Pavlov M J, Kovacevic P A, Ceranic M S, Stamenkovic A B, Ivanovic A M, Kecmanovic D M
Department for Colorectal Surgery, First Surgical University Hospital, Clinical Center of Serbia, Koste Todorovica 6, 11000 Belgrade, Serbia.
Eur J Surg Oncol. 2009 Nov;35(11):1186-91. doi: 10.1016/j.ejso.2009.03.004. Epub 2009 Apr 8.
The present study reviews our 12-year results with cytoreductive surgery and HIPEC in patients with advanced primary and recurrent ovarian cancer.
During the period from January 1995 to December 2007, 56 patients (31 with primary and 25 with recurrent epithelial ovarian cancer) underwent cytoreductive surgery and HIPEC (Doxorubicin intra-operatively, and cisplatin next 1-5 postoperative days) at our department.
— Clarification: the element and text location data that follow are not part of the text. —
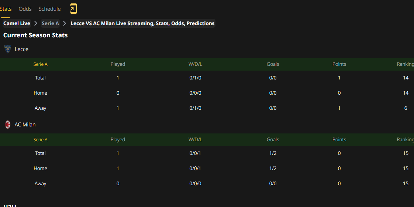Open the Odds tab

coord(25,9)
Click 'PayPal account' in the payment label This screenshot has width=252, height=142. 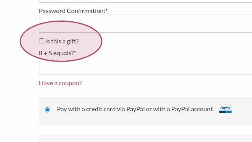coord(192,109)
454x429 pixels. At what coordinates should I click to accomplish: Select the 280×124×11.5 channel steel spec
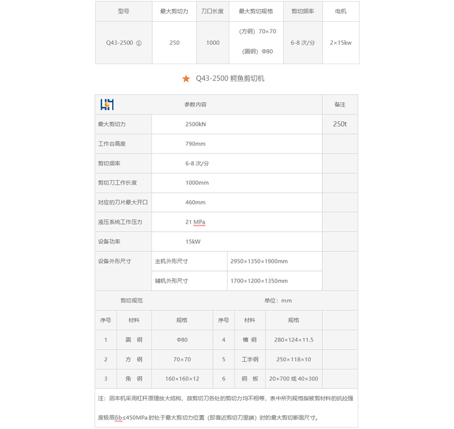(294, 340)
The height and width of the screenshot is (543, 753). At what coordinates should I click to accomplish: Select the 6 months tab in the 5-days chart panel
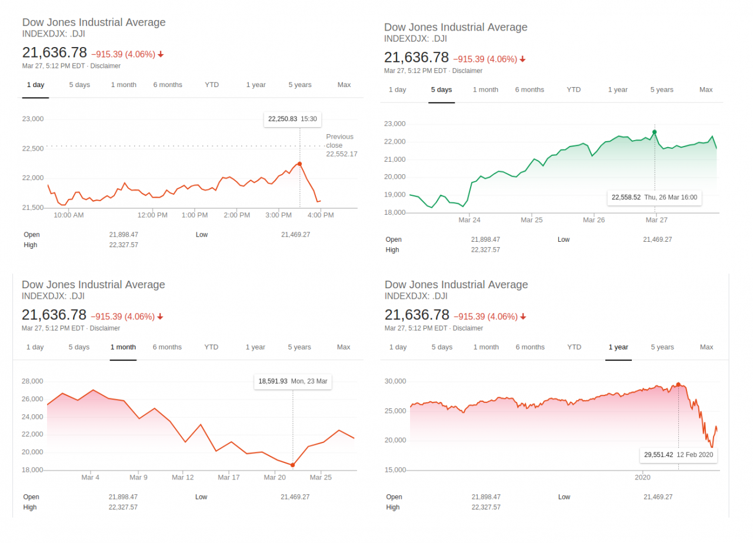tap(529, 89)
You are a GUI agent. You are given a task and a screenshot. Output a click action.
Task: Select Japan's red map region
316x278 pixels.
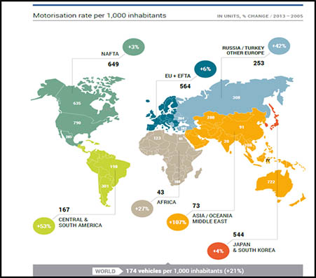click(x=275, y=118)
52 (92.8%) patients had no gross residual disease after the complete surgical procedure (Sugarbaker completeness of cytoreduction CC, score 0-1), and 4 patients had macroscopic residual disease (CC-2 or CC-3) Average PCI (peritoneal cancer index) was 13.4 (4-28). Mean follow-up was 56 months (range, 1-135). The median operation time was 279min (range 190 + or - 500min). Median total blood loss was 850mL (range 250 + or - 1550mL). The median survival time was 34.1 months for primary, 40.1 for recurrent ovarian cancer without statistically significance difference (p>0.05) and median disease-free survival was 26.2 months. The PCI was equal or less than 12 in 31 patients and their median survival time was statistically significant longer than median survival time of months for the 25 patients with PCI greater then 12 (p<0.01). Morbidity and mortality rate were 17.8% (10/56) and 1.8% (1/56).
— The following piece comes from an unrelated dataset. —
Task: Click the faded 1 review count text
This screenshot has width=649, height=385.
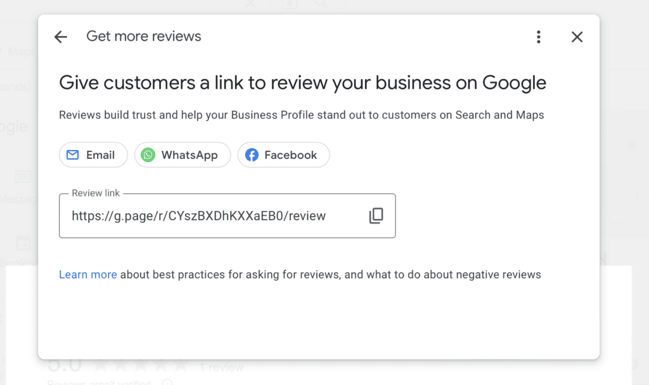Action: [221, 367]
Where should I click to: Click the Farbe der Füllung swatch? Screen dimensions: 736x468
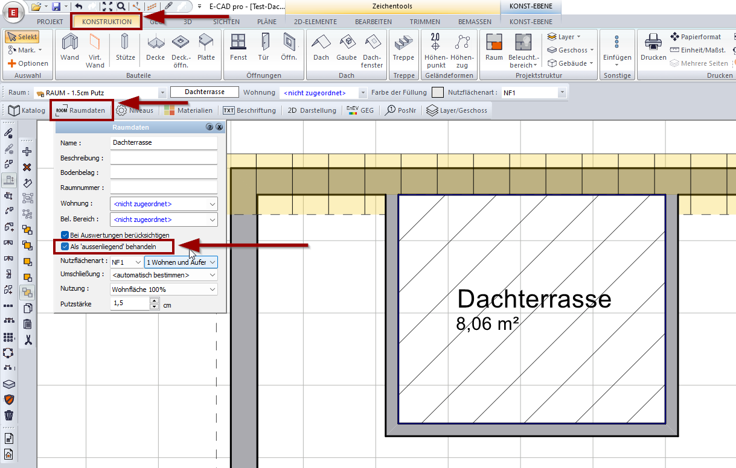(x=438, y=93)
This series indicates that in the majority of patients with primary and recurrent advanced ovarian cancer, cytoreductive surgery combined with HIPEC can lead to a substantial increase in subsequent rates of disease-free and overall survival.
本研究回顾了我们对晚期原发性和复发性卵巢癌患者进行细胞减灭术和腹腔热灌注化疗(HIPEC)的12年结果。
在1995年1月至2007年12月期间,56例患者(31例原发性上皮性卵巢癌和25例复发性上皮性卵巢癌)在我科接受了细胞减灭术和腹腔热灌注化疗(术中使用阿霉素,术后1 - 5天使用顺铂)。
52例(92.8%)患者在完整手术过程后无肉眼可见残留病灶(根据Sugarbaker细胞减灭完整性CC评分,评分为0 - 1),4例患者有肉眼可见残留病灶(CC - 2或CC - 3)。平均腹膜癌指数(PCI)为13.4(4 - 28)。平均随访时间为56个月(范围1 - 135个月)。中位手术时间为279分钟(范围190±500分钟)。中位总失血量为850毫升(范围250±1550毫升)。原发性卵巢癌的中位生存时间为34.1个月,复发性卵巢癌为40.1个月,无统计学显著差异(p>0.05),中位无病生存时间为26.2个月。31例患者的PCI等于或小于12,其中位生存时间在统计学上显著长于25例PCI大于12患者的中位生存时间(p<0.01)。发病率和死亡率分别为17.8%(10/56)和1.8%(1/56)。
本系列研究表明,对于大多数原发性和复发性晚期卵巢癌患者,细胞减灭术联合腹腔热灌注化疗可显著提高后续无病生存率和总生存率。